§ **About this exercise**
Every line with the string "agent" in it belongs in your answer, so copy them all from the data.

::: Input

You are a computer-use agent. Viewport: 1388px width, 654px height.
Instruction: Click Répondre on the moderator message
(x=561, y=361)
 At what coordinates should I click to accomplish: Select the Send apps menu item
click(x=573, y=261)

::::::
::: Input

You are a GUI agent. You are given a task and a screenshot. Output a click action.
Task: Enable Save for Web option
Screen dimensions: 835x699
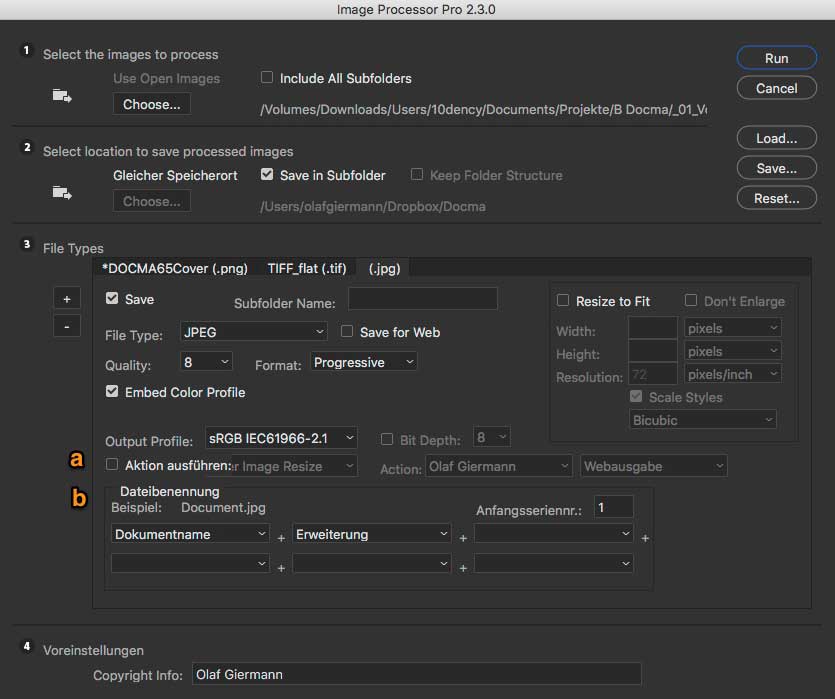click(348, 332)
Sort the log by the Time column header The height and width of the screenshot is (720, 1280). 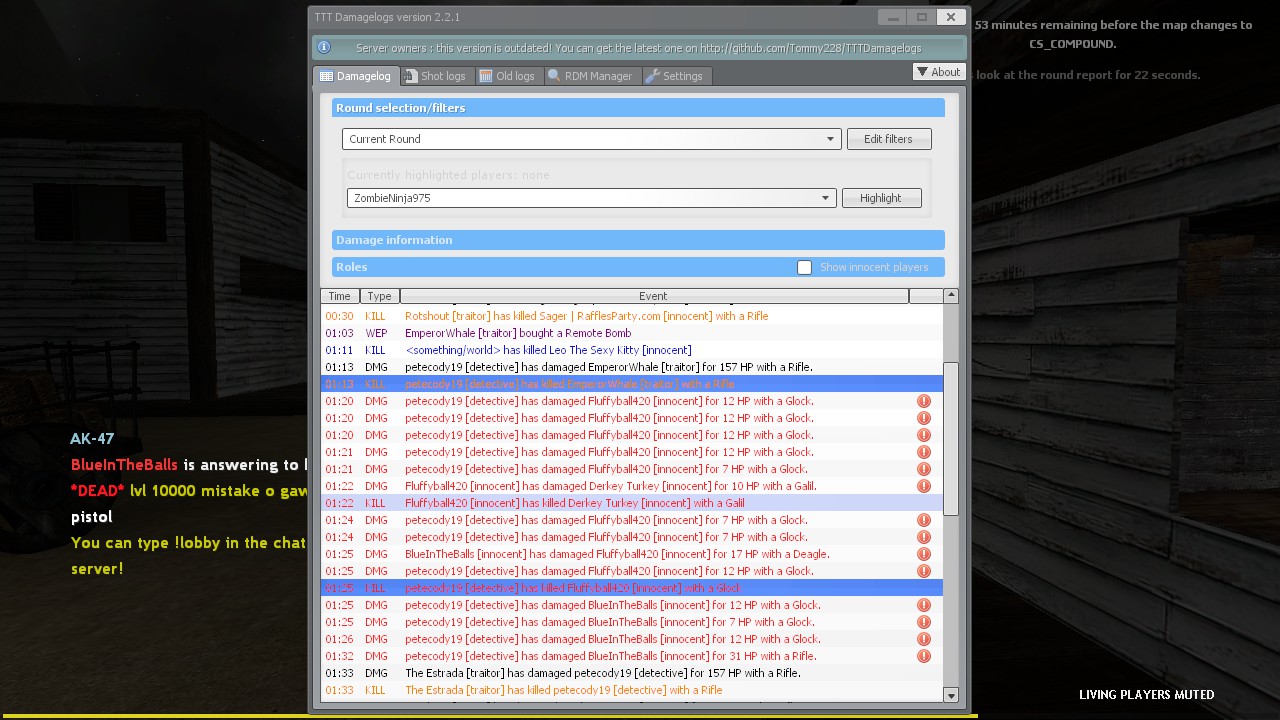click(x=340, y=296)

::::::

§ **Written response**
You are a computer-use agent. Viewport: 1388px width, 654px height.
You are a GUI agent. You are given a task and a screenshot. Output a click action.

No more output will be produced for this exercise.